_INSTRUCTIONS TO FOLLOW_
Reproduce the material below word for word, from the line containing "will [193, 208]." up to and including the line containing "Looking at the screenshot, I should tap(248, 130).".

_EXTRACTED RECORDS_
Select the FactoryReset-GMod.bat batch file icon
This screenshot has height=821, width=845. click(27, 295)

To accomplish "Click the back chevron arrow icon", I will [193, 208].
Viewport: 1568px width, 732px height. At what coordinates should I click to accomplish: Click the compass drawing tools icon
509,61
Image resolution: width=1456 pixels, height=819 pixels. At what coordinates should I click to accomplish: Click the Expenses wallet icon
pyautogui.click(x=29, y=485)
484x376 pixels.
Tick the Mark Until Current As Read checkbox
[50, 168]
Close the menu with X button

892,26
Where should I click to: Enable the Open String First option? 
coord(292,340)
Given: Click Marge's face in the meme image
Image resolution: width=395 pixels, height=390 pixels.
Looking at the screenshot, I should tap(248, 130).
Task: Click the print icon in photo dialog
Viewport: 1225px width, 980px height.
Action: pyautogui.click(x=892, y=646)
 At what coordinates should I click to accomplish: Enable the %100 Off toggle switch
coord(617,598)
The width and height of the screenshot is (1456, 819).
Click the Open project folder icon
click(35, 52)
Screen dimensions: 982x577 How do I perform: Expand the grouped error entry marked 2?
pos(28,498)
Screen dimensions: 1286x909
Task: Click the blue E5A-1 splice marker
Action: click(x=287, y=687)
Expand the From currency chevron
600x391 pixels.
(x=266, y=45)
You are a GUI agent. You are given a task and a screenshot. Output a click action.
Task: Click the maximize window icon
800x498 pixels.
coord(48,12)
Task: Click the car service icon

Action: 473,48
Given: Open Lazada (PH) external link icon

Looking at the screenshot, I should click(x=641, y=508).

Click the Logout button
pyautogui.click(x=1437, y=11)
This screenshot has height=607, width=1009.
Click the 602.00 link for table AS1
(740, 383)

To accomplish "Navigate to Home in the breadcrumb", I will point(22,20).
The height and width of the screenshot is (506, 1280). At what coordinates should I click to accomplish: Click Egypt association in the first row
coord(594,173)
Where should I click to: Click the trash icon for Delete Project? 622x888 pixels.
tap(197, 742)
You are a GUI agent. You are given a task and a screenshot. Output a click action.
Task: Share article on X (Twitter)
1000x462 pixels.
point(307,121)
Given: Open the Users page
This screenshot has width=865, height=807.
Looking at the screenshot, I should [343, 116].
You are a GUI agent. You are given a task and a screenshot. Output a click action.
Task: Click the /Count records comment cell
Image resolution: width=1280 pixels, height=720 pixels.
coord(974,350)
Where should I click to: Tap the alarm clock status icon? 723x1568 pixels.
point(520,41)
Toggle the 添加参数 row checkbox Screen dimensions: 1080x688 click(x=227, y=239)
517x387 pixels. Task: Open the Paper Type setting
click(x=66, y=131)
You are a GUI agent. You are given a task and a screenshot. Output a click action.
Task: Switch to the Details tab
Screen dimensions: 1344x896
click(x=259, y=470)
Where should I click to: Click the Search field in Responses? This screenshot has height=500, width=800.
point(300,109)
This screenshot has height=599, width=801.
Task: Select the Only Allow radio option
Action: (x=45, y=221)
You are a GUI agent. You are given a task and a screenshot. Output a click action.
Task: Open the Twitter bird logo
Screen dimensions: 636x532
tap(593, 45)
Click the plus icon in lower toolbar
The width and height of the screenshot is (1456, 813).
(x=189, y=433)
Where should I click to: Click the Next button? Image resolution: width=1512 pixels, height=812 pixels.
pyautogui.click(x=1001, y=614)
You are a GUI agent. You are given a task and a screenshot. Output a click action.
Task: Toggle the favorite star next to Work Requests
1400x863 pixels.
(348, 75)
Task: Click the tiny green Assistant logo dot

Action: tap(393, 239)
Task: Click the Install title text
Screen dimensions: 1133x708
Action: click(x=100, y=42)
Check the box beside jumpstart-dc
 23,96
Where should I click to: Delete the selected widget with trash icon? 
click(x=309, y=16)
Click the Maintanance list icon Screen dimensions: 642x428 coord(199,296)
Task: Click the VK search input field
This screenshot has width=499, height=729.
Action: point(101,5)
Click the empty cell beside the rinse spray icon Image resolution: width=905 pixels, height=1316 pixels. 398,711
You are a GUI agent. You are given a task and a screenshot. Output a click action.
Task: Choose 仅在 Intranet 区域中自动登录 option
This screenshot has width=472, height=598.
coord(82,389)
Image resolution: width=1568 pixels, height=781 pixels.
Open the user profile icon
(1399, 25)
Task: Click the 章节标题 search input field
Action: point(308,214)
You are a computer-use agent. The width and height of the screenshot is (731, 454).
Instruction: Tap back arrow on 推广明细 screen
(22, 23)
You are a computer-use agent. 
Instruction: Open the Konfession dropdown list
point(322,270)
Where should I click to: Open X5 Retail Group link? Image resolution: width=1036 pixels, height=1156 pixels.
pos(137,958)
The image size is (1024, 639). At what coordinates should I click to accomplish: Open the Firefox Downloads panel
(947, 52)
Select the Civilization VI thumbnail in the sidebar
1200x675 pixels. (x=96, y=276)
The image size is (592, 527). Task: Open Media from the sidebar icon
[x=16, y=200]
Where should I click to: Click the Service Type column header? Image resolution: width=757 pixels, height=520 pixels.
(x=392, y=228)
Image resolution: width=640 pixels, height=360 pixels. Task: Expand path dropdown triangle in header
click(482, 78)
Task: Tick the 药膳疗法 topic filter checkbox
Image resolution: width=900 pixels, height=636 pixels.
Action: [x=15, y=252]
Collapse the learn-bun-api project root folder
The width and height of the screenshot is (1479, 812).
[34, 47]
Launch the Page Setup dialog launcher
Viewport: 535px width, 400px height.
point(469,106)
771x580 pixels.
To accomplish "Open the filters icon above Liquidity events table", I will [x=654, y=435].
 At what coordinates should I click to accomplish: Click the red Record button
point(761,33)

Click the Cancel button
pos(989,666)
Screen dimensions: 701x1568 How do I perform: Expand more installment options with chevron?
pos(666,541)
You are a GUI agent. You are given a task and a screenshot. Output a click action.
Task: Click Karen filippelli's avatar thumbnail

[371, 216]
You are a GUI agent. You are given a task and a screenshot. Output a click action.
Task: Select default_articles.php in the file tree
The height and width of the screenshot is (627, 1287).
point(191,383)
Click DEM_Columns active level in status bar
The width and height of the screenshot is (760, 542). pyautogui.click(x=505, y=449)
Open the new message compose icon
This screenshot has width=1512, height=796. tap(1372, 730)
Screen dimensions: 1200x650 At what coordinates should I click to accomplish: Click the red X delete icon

_REPLY_
To accomplish "Click the back chevron arrow icon", I will [193, 208].
Viewport: 1568px width, 732px height. At what coordinates should I click to accomplish: Click the compass drawing tools icon
509,61
Image resolution: width=1456 pixels, height=819 pixels. At what coordinates should I click to accomplish: Click the Expenses wallet icon
pyautogui.click(x=29, y=485)
484x376 pixels.
Tick the Mark Until Current As Read checkbox
[50, 168]
Close the menu with X button

892,26
Where should I click to: Enable the Open String First option? 
coord(292,340)
Given: Click Marge's face in the meme image
Image resolution: width=395 pixels, height=390 pixels.
Looking at the screenshot, I should tap(248, 130).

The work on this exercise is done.